A basic Discourse archival tool

Just a few tidbits for anyone else looking for some httrack tips (which works great for my purposes).

  • A complete list of command line flags: HTTrack Website Copier - Offline Browser
  • Using the -s0 flag ignores the robots.txt (if you have a non-spider-able account)
  • If your site is behind a login, you can download a .txt file of the cookie (once logged in) using a chrome extension like cookies.txt and place that in the directory you’re running httrack from.
6 Likes

I’m using httrack via cron to create an offline archive of our Discourse site.
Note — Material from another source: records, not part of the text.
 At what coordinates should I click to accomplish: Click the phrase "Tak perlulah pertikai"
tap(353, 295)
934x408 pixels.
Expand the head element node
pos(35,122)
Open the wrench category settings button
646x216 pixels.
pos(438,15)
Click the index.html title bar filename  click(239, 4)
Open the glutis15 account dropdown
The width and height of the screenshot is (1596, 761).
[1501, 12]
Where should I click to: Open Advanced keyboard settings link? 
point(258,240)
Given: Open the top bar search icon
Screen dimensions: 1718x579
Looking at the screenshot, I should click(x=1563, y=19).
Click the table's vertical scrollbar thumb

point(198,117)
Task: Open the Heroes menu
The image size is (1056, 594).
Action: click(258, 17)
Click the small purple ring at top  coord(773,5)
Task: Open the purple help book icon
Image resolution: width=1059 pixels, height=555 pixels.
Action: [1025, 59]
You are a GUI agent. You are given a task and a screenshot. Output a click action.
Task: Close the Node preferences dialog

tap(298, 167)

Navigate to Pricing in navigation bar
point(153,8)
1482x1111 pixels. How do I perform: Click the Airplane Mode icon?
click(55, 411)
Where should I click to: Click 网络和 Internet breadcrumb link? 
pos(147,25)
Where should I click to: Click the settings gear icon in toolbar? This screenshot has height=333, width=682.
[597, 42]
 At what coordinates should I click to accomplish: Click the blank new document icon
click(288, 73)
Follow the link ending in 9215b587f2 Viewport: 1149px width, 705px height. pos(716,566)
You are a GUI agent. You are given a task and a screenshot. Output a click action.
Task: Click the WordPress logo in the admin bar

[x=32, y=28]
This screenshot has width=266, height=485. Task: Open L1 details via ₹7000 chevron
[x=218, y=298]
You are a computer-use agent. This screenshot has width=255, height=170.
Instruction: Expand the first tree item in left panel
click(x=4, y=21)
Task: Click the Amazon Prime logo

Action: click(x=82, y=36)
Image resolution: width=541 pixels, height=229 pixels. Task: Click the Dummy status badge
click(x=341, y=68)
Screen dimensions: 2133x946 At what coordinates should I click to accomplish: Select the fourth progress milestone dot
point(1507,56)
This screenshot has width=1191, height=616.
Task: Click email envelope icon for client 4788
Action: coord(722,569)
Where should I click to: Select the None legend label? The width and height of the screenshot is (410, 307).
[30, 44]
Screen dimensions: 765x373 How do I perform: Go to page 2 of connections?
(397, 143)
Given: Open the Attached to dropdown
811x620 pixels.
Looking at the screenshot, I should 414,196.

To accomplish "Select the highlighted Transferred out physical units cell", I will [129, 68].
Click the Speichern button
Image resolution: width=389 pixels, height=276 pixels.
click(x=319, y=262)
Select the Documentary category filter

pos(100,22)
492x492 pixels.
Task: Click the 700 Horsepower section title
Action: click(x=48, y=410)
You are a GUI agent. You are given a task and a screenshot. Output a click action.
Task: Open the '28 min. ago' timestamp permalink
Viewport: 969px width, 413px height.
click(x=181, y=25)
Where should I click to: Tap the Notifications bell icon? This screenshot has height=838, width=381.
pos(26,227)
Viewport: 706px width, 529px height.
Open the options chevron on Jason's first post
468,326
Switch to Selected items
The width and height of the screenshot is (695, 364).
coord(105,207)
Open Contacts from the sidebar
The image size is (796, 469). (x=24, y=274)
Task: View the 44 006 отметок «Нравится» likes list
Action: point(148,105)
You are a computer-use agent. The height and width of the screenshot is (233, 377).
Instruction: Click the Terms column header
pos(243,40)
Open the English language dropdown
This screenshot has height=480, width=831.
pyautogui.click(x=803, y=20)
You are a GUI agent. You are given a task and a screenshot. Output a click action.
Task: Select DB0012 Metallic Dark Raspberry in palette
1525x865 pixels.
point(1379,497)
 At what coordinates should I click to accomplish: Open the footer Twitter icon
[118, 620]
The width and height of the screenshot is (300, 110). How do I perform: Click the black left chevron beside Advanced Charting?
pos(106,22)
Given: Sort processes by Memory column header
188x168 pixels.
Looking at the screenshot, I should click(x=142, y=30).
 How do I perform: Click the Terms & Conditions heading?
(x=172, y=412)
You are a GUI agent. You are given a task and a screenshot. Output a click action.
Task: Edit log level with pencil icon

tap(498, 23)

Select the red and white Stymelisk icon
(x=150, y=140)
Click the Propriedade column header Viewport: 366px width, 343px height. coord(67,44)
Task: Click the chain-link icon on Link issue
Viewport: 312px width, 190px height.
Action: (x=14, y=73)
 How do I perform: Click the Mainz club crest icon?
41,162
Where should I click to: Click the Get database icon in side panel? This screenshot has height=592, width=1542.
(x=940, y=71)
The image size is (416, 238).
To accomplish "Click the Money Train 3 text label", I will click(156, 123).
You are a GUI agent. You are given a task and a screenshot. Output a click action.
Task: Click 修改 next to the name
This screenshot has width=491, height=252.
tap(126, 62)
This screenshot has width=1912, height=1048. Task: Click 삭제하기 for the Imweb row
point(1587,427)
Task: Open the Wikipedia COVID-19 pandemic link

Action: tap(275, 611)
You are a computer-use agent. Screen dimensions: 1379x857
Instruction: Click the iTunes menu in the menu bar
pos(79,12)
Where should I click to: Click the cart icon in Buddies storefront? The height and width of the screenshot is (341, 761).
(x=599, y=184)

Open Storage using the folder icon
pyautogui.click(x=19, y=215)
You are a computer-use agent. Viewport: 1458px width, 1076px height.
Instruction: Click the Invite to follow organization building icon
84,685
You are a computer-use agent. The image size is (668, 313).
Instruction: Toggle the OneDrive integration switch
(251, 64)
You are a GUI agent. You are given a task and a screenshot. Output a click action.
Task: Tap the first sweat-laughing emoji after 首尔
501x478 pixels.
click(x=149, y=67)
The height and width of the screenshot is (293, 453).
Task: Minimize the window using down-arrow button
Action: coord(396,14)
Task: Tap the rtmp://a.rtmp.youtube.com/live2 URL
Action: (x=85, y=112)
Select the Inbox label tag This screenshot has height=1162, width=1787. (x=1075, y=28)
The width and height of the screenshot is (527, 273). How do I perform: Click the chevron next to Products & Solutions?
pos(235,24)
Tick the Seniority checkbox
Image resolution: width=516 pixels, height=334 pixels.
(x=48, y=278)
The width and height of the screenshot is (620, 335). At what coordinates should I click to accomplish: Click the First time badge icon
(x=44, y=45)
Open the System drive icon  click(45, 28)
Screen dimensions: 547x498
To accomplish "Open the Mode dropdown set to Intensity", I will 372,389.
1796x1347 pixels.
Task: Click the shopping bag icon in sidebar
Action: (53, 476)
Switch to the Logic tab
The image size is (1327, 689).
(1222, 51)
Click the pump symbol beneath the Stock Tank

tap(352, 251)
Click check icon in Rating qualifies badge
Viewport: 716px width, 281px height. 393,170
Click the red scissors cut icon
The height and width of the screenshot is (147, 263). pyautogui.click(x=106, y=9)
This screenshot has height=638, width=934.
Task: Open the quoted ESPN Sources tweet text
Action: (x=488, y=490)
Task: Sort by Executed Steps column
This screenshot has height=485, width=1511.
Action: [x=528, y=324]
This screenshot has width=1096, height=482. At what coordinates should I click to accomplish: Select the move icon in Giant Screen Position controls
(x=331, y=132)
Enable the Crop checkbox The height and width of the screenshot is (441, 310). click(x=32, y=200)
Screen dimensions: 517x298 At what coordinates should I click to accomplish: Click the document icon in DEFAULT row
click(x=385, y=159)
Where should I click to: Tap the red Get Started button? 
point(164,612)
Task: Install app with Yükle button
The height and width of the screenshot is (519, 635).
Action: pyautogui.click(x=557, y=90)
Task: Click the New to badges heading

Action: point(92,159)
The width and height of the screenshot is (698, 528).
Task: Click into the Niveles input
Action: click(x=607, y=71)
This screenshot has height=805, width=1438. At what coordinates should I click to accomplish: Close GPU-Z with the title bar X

However, the user that is logging in under httrack gets marked as a “view” for each topic, giving super-inflated numbers of views for each topic (the cron runs every hour).

Is there a way to exclude a certain user from being recorded in the statistics / view stats for the site as a whole?

6 Likes

Good point, where would this be intercepted @sam?

1 Like

We have this method for tracking page views:

We have additional methods for tracking user visits which would be even harder to override.

We only store one page view per day per user, but I get that it can add up.

Hacking this out so certain users are not tracked would either require a plugin or some sort of daily query that nukes all the views by the user and remembers to also reduce views count from the topics table.

4 Likes

For my purposes (a very minimally used site for internal coms) even a boilerplate script that I could manually run on occasion that says “nuke all views by user:archive” would be great.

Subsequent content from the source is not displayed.